Die 350 km, die Engwe für das LE20 mit Doppel-Akku haben wir im Test nicht erreicht. Das war auch gar nicht möglich, da unser Test-Rad mit nur einem Akku ausgestattet ist.
Wie immer sind die Reichweitenangaben genauso vorsichtig zu betrachten wie die von den Herstellern kommunizierten Verbrauchswerte für Pkws. Im Test mit einem 90 kg schweren Fahrer und Temperaturen zwischen 12 und 18 Grad hat die Akkukapazität bei einer hügeligen Wegstrecke nach 35 km noch 59 Prozent angezeigt. 70 bis 90 km sollten bei diesem Set-up also möglich sein, was angesichts des hohen Gewichts des LE20 ein sehr guter Wert ist.
Preis: Was kostet das Engwe LE20?
Engwe bietet das LE20 in Blau und Grau an. In der Standard-Ausführung kostet es regulär 1599 Euro. In der von uns getesteten Cargo-Variante ist das LE20 mit einem Akku für 1730 Euro und mit Doppel-Akku für 2030 Euro erhältlich. Für einfache Einkäufe ohne großvolumige Ladungen ist auch die Variante Vielseitige Canvas geeignet. Sie kostet 1837 Euro. Auch für diese passt unser 30 Euro teure Hunderucksack für den vorderen Korb.
Optional gibt es außerdem für 169 Euro ein 8-A-Schnellladegerät, womit der Ladevorgang der Batterie nicht mehr fünf bis sechs Stunden dauert, sondern bereits nach zwei bis drei Stunden abgeschlossen sein soll.
Fazit
Wer auf der Suche nach einem modernen Lastenrad ist, das auch großvolumige und schwere Ladungen transportiert, liegt mit dem Engwe LE20 genau richtig. Bislang hat uns das für den Einsatz in der EU zertifizierte (EN 15194:2017+A1:2023, PDF) LE20 auf bislang knapp 140 km nicht enttäuscht. Ob beim Transport großvolumiger Ladungen wie Bierkisten, Mähroboter und Stromspeicher oder auf einem einfachen Radausflug in hügliger Umgebung ohne Ladung: Uns hat das Fahren auf dem LE20 Spaß gemacht.

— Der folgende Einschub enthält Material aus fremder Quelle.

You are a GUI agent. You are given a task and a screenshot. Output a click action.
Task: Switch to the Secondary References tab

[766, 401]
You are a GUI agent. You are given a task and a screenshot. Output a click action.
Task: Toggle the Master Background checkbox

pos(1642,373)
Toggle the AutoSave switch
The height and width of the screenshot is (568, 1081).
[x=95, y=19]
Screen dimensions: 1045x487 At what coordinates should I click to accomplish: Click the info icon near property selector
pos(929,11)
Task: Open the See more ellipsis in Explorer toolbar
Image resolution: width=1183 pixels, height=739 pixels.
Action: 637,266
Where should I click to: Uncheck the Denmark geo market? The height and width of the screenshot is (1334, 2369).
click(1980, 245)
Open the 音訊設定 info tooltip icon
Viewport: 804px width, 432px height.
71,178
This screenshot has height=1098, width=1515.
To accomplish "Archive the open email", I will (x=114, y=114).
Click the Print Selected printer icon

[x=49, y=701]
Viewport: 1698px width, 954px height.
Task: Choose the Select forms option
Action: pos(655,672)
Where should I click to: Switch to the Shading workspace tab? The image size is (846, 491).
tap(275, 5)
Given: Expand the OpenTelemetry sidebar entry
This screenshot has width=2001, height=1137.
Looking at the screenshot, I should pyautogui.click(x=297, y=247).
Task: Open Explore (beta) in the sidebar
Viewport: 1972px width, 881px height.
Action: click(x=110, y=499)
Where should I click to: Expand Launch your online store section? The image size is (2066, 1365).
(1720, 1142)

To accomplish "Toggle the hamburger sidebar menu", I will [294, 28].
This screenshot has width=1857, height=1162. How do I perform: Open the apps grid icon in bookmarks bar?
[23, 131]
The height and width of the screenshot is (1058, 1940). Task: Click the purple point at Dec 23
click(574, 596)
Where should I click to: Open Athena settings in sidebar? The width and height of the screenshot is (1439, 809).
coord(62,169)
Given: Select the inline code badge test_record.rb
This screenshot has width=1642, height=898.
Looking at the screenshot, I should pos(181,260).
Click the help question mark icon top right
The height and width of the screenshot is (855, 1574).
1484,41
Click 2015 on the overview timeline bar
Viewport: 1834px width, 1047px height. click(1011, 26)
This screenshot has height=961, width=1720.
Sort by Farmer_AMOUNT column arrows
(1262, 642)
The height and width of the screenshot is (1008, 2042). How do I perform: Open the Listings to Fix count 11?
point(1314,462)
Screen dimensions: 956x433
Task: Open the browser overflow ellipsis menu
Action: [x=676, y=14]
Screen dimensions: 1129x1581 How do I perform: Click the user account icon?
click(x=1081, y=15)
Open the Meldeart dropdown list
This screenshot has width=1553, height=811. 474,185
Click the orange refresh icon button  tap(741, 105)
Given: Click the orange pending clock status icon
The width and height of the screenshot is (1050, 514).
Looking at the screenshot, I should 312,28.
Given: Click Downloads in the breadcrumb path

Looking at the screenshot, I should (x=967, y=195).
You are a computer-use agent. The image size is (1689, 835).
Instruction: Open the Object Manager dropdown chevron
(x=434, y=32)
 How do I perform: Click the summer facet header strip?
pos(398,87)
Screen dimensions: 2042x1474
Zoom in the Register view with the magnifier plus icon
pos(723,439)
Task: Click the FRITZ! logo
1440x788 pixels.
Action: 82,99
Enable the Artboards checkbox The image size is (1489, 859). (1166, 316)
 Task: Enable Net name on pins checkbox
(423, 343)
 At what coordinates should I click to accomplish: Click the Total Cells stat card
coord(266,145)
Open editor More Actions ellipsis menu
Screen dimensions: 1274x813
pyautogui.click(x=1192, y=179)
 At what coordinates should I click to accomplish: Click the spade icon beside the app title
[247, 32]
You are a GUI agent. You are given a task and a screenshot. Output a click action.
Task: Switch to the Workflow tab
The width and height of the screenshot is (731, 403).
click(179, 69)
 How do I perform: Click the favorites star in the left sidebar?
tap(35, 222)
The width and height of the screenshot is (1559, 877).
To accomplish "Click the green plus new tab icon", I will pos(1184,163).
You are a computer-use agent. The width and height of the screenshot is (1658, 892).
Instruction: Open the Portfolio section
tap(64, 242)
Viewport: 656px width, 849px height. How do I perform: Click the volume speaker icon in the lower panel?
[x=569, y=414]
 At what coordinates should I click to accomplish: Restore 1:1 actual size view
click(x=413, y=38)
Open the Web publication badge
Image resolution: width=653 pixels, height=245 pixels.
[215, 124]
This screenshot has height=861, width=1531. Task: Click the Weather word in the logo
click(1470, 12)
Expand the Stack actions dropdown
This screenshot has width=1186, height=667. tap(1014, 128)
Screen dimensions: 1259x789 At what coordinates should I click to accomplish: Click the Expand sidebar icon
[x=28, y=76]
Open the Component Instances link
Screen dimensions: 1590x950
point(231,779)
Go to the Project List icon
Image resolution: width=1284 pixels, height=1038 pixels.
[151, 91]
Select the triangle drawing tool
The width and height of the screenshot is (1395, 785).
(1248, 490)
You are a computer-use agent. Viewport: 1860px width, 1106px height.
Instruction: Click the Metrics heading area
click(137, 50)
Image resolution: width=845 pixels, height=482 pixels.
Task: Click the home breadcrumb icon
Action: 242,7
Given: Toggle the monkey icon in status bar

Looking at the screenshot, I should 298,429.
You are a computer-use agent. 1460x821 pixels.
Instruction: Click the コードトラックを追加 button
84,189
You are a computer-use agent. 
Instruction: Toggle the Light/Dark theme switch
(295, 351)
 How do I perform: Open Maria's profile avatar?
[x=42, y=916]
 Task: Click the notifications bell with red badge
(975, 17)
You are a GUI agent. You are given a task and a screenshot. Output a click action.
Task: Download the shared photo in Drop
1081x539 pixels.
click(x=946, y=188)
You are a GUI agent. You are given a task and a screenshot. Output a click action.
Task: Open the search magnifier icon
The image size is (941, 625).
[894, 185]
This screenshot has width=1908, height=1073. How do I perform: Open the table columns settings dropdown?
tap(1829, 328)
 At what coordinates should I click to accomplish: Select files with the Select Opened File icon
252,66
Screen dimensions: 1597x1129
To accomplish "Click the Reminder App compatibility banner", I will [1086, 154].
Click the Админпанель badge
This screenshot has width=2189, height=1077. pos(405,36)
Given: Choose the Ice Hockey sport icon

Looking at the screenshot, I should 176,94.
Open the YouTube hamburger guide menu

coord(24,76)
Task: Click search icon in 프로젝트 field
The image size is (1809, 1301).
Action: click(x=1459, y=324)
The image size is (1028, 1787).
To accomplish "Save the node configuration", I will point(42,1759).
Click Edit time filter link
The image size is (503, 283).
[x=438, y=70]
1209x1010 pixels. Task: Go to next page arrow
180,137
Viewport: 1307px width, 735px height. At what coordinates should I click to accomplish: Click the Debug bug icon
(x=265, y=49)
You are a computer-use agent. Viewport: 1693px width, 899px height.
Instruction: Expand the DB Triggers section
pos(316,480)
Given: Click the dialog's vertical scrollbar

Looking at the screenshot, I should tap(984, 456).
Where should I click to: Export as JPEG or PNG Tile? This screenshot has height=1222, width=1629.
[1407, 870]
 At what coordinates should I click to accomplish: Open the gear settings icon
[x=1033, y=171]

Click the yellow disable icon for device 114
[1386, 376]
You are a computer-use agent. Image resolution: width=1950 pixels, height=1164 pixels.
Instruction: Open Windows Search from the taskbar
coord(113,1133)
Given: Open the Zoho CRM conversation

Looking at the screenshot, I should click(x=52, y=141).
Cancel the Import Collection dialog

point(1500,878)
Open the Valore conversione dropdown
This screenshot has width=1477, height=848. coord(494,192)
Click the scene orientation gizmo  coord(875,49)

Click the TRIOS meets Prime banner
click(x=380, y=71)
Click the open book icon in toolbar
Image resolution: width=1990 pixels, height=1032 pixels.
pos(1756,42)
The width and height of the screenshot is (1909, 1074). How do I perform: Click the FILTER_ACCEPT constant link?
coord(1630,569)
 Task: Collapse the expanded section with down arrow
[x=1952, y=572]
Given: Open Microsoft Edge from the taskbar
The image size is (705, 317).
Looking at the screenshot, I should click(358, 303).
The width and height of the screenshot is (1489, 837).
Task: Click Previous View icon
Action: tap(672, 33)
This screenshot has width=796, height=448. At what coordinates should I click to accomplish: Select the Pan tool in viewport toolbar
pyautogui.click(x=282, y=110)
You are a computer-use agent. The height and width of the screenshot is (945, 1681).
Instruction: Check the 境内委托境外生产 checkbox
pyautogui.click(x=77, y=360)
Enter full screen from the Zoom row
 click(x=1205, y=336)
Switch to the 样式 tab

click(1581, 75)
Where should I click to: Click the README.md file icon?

Es kommt dank 100-Nm-Motor mit Drehmomentsensor schnell vom Fleck, das Fahren ist bequem, die Bremsen bringen das Rad schnell zum Stehen und der Akku hält ebenfalls sehr lange. Natürlich ist das LE20 aufgrund seines relativ hohen Gewichts nicht so agil wie leichtere Räder, doch welches Lastenrad ist das schon. Und zum Preis von 1730 Euro für das LE20 Cargo mit einem Akku und für 2030 Euro mit Doppel-Akku ein Schnäppchen. Die Konkurrenz in Form des Decathlon R500E oder Tern GSD S10 Longtail sind mit 2700 Euro und über 4000 Euro deutlich teurer. Preislich mithalten kann allenfalls das Fiido T2 (Testbericht), das aber keine Straßenzulassung besitzt.